Manisa Tabip Odası Başkanı Uzm. Dr. Şahut Duran, ilde vakaların haziran ayına göre neredeyse 3 katına çıktığı söyledi. Duran şunları dile getirdi:

"Manisa’da en son yani 1 Haziran tarihinde 2 bin vaka civarlarındaydık. Şu an ise vaka sayısı 5 bini geçti. Özellikle son haftalarda vakalar sanayi bölgesinin de etkisiyle çok arttı. Biz işçilerden aldığımız bilgilerde durumun çok kötü olduğunu duyuyoruz. İşçiler yardım istiyor. Sadece Vestel’de bin civarı pozitif vaka olduğunu duyduk. Fabrikalar sadece maske dağıtıp ateş ölçüyorlar, çalışanlar arasındaki mesafe kuralları dahi uygulanmıyor. Onun dışında fabrikalardaki filyasyon çalışması yeterli düzeyde yapılmıyor. Şu anda hiçbir patron çalışanlarını önemsemiyor, sadece üretime odaklandı. Tamamen kâr hırsıyla üretimler devam ediyor. İlçelerde de benzer şekilde tekstil fabrikalarındaki vakalarda artış var. Covid-19 testi pozitif çıkan bir işçiyle temas halindeki başka bir işçi semptom göstermediği takdirde çalıştırılmaya devam ediyor. Aslında hemen o işçinin de test yapılıp izolasyona alınması lazım. Bu şartlarda testi pozitif çıkıp işi bırakmak zorunda kalan işçilerin yerine sürekli yeni işçide alıyor fabrikalar. Ne olursa olsun üretime devam ediyorlar.

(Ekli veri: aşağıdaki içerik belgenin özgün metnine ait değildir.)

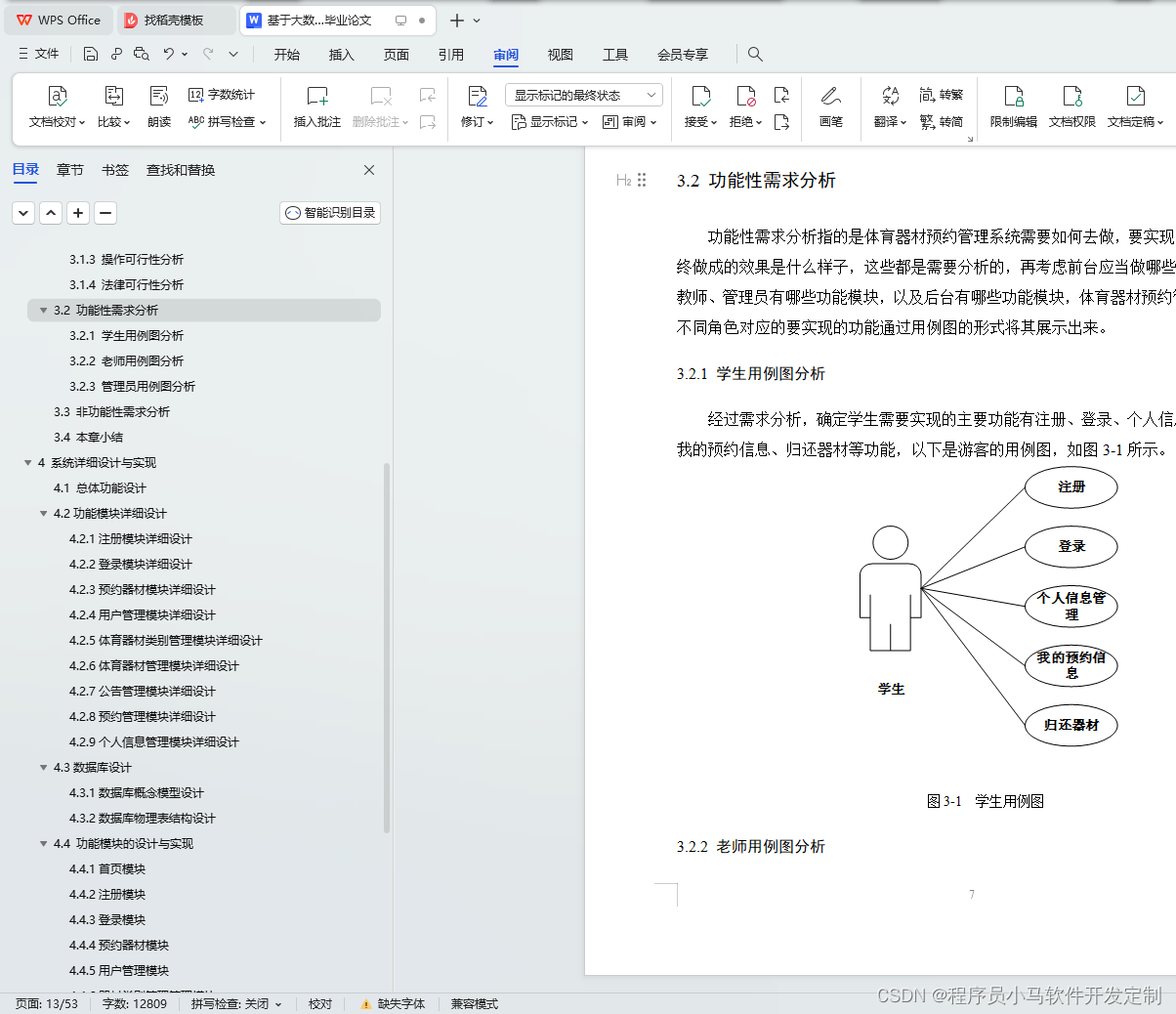
Task: Click the 智能识别目录 button
Action: point(329,212)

Fabrikalarda yayılmasının bir başka riski de genç hasta sayısında ve genç yaşta ölümlerde artış yaşanacak. Pozitif vakaların daha da artmasından korkuyoruz. Vakaların bu derece artması sadece Manisa Merkez’i değil, Manisa’nın ilçelerini ve İzmir’i komple etkileyecek. Çünkü Manisa Organize Sanayi Bölgesi’ndeki çalışanların neredeyse yarısı İzmir’den geliyor. Bu vakalarda yaşanan artışlar çok yeni. Bir hafta öncesinde yeterince önlem alınsaydı bu seviyeye hiçbir zaman gelinmeyebilirdi. Fabrikalarda denetim patronların inisiyatifine bırakılmış durumda. Bunun da başarılı bir süreç çıkartmadığını görüyoruz."